Ischgl locked down on March 13, after nearly 800 coronavirus cases, from Iceland to Ireland and beyond, were traced back to the adult playground. That was five days after a bar closed down after one of its staffers tested positive for COVID-19 a week earlier (the bar was disinfected but not shuttered), and nine days after Iceland declared the resort town a hot spot (the bad kind). At the time, local authorities in the Tyrol government, which has jurisdiction over the resort area, shot back that the Icelandic skiers undoubtedly contracted the virus on the flight home, which went through Milan. The ski season brings in a revenue of around $120 million a year to Ischgl. Its chalets and hotels are booked years in advance, so authorities feared that raising the alarm would have left many in financial ruin—a fate they suffered anyway. 

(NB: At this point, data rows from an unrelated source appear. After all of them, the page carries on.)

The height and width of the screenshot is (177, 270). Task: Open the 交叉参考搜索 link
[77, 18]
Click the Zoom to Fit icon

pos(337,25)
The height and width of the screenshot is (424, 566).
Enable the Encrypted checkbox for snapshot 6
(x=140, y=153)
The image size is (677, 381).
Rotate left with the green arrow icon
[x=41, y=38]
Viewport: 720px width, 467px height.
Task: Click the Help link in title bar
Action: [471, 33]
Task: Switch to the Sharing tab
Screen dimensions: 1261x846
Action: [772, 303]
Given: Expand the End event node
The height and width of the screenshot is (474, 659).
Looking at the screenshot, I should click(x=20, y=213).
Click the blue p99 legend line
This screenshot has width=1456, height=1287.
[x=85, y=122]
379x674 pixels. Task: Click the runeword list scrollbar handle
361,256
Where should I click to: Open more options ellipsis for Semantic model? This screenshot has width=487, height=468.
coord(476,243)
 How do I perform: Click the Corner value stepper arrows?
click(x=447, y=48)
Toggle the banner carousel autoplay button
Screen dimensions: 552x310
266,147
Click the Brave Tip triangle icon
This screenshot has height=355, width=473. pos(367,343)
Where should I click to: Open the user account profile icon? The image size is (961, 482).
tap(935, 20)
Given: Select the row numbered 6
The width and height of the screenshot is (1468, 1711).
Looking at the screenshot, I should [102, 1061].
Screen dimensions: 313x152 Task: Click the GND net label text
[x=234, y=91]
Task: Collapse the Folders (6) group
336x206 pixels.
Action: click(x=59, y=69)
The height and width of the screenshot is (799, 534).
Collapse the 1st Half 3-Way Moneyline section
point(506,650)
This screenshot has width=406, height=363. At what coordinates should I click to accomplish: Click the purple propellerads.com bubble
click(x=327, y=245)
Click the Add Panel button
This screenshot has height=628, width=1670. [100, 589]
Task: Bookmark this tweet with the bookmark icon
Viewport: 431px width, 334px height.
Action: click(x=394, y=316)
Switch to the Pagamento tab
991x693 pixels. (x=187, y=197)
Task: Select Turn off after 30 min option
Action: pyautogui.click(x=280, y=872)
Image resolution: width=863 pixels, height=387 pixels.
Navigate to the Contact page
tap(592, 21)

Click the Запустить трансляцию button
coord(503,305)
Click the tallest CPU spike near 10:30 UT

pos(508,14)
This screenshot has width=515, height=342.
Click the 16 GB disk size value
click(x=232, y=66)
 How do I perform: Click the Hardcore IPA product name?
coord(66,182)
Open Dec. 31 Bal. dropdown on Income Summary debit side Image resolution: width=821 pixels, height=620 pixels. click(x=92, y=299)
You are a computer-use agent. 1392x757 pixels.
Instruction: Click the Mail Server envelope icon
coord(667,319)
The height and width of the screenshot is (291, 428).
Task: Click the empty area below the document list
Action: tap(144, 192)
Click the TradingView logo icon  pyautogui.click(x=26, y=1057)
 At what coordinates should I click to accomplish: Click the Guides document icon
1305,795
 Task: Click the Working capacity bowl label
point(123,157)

Authorities now say the über-contagion took place over a 14-day period that was left unchecked even as health authorities warned that it was fast-becoming the epicenter of European spread after infected skiers passed it from one to another on the slopes, in the spas, and at the bars. The German magazine Der Spiegel traced how the contagion was left unchecked, and how authorities ignored the warning signs that could have helped mitigate the spread to other countries. The investigation focuses on a single traveler from Ireland who brought it back from his ski holiday, and on 14 cases in Iceland involving people who did not all travel together, and who stayed in five different hotels in the resort town.


On Thursday—post-quarantine—the village reopened, but not as the party town it once was. “We will question developments of the past years and, where necessary, make corrections,” Ischgl Mayor Werner Kurz said in a statement as he unlocked the village, which still has several weeks of good snow left. “That means more quality and less party tourism, prioritizing skiers and fewer day-trippers on buses who only come to the party.”

Reinventing the town that thrived on fast fun is not going to be easy—or cheap. “We are also thinking with all businesses about what an upmarket après-ski culture can look like,” Kurz’s statement says.But many of the town’s businesses lost tens of thousands of euros in the pandemic and just won’t have resources to start over to attract more discerning guests.


The rebranding also garnered a mea culpa from Tyrol’s governor, Guenther Platter, who called the spread “not serious” back in March. The platter has now launched a government review of the handling of the situation in response to a lawsuit brought on by an Austrian consumer-rights group and admitted that “mistakes were made.”